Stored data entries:
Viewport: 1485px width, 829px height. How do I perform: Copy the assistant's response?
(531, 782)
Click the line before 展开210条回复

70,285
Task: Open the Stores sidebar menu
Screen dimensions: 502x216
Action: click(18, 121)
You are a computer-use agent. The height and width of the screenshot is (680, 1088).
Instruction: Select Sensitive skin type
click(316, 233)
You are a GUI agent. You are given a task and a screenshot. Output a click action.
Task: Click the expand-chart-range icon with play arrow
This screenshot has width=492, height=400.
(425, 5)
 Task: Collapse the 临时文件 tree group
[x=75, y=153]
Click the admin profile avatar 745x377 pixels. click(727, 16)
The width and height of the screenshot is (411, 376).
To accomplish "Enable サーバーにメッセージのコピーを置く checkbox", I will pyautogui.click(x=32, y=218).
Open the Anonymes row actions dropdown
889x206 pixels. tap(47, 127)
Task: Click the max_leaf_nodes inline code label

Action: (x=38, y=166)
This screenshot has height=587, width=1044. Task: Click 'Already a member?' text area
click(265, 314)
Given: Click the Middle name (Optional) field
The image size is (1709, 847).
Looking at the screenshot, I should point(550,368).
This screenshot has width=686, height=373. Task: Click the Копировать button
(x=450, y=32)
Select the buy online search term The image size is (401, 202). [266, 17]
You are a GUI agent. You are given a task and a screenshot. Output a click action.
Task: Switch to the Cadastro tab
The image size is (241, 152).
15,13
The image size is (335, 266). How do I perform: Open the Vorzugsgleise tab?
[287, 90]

Task to carry out: Please transcribe exactly the line containing "Task: Collapse the 临时文件 tree group" and every line after it through the end of the records, and nothing else.

Task output:
 Task: Collapse the 临时文件 tree group
[x=75, y=153]
Click the admin profile avatar 745x377 pixels. click(727, 16)
The width and height of the screenshot is (411, 376).
To accomplish "Enable サーバーにメッセージのコピーを置く checkbox", I will pyautogui.click(x=32, y=218).
Open the Anonymes row actions dropdown
889x206 pixels. tap(47, 127)
Task: Click the max_leaf_nodes inline code label

Action: (x=38, y=166)
This screenshot has height=587, width=1044. Task: Click 'Already a member?' text area
click(265, 314)
Given: Click the Middle name (Optional) field
The image size is (1709, 847).
Looking at the screenshot, I should point(550,368).
This screenshot has width=686, height=373. Task: Click the Копировать button
(x=450, y=32)
Select the buy online search term The image size is (401, 202). [266, 17]
You are a GUI agent. You are given a task and a screenshot. Output a click action.
Task: Switch to the Cadastro tab
The image size is (241, 152).
15,13
The image size is (335, 266). How do I perform: Open the Vorzugsgleise tab?
[287, 90]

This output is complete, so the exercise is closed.